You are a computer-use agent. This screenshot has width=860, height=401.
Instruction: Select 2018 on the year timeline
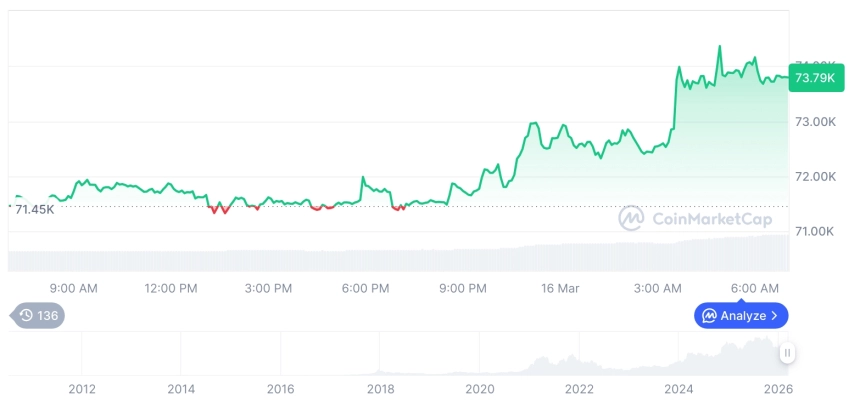point(380,389)
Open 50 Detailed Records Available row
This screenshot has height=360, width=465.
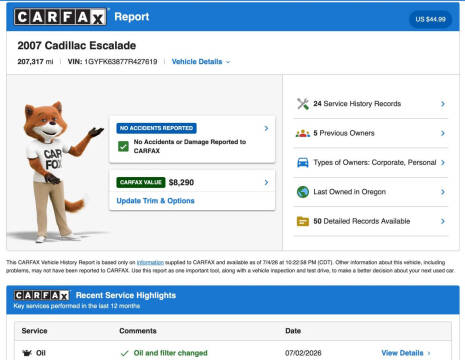click(371, 221)
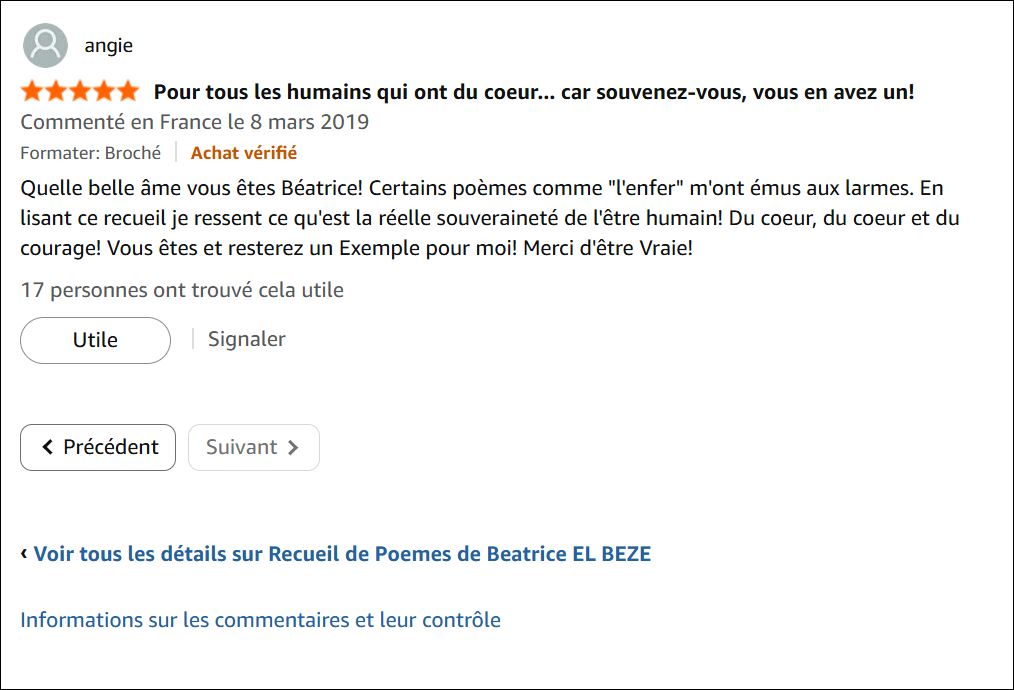Click the third orange rating star
Image resolution: width=1014 pixels, height=690 pixels.
pos(79,92)
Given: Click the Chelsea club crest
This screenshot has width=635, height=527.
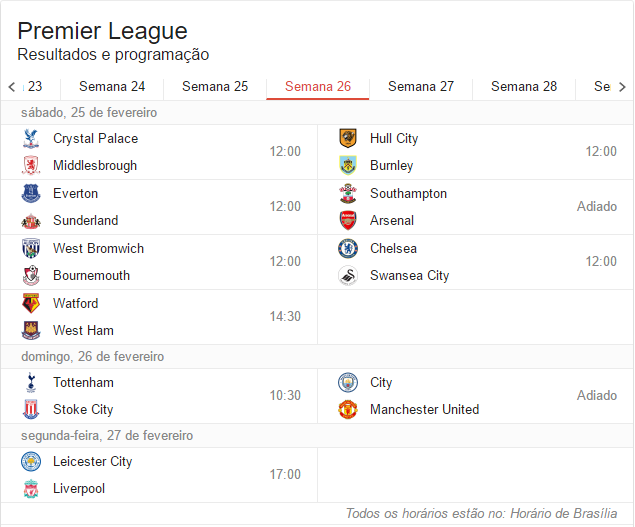Looking at the screenshot, I should tap(348, 249).
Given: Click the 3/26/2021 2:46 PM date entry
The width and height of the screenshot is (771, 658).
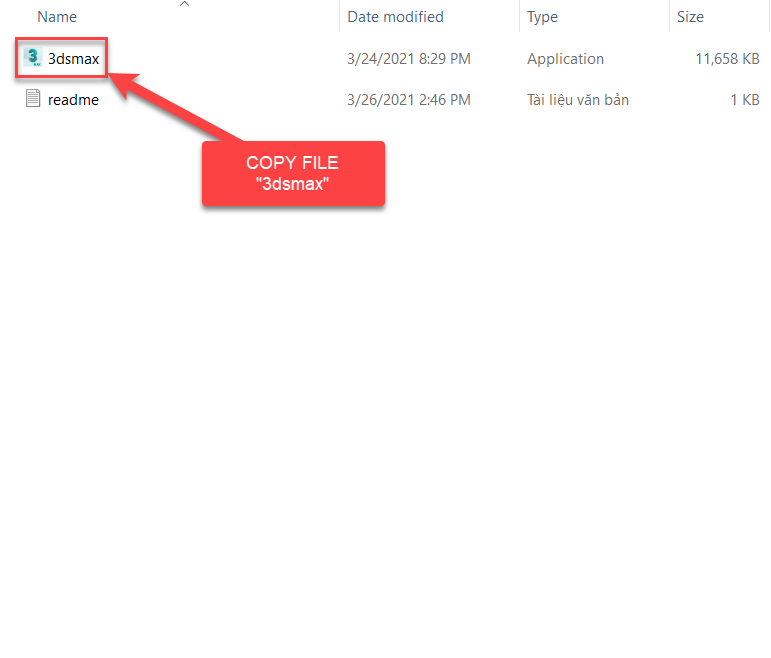Looking at the screenshot, I should click(408, 100).
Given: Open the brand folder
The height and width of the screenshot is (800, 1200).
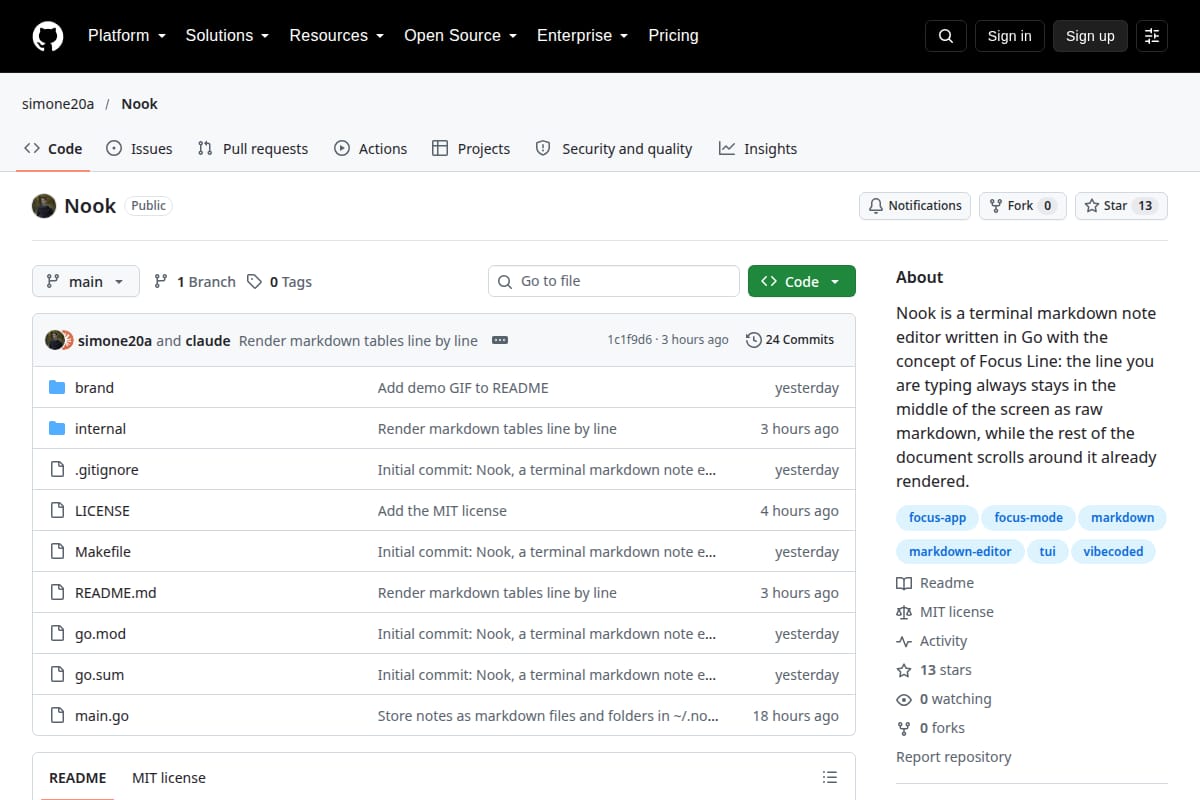Looking at the screenshot, I should [94, 388].
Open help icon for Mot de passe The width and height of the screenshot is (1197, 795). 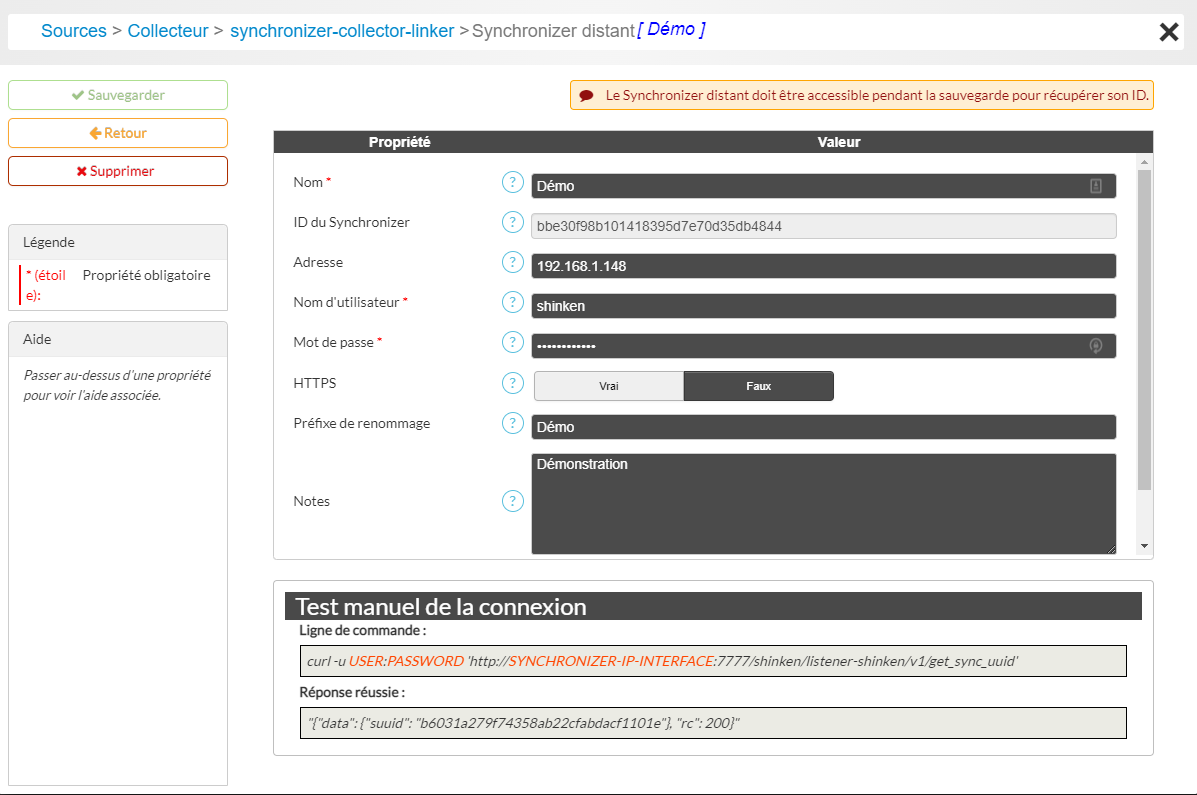[x=512, y=342]
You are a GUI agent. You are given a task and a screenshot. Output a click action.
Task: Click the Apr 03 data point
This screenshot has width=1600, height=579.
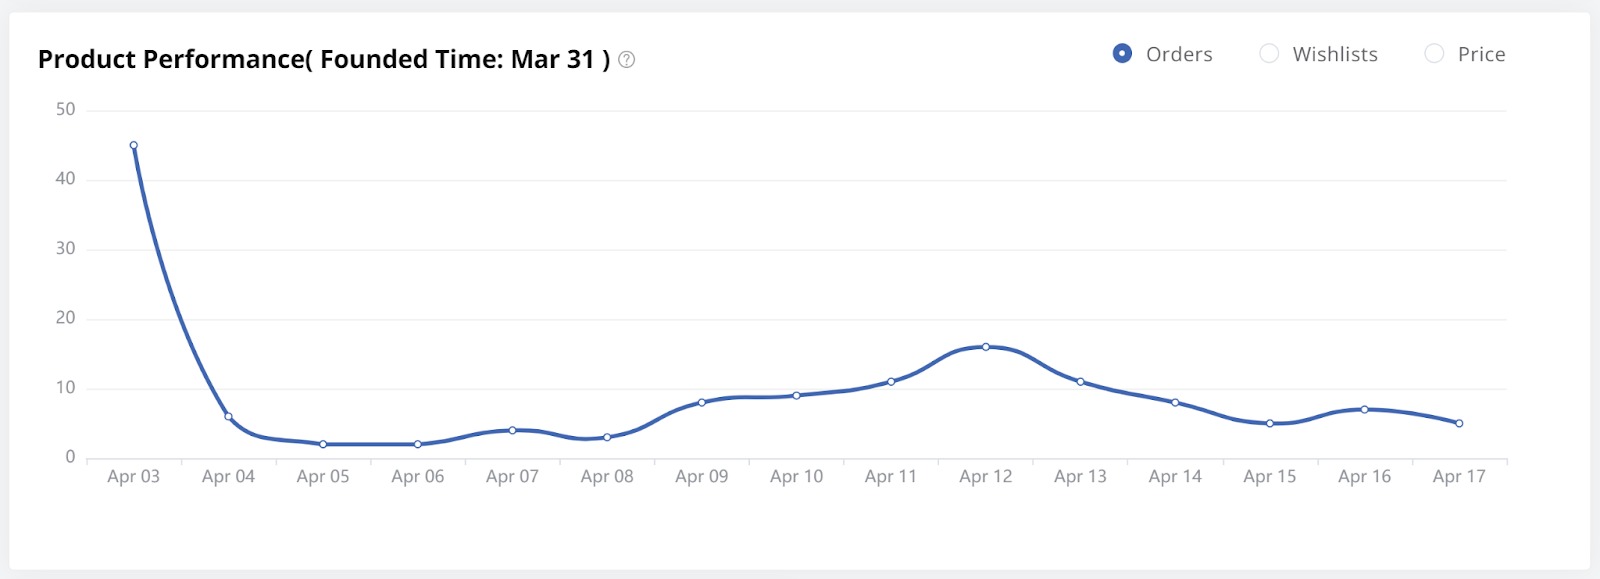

- - -

(Exercise description)
For each line above that carries the word "agent", copy it out.

(Response to this exercise)
You are a computer-use agent. This screenshot has width=860, height=401.
You are a GUI agent. You are given a task and a screenshot. Output a click action.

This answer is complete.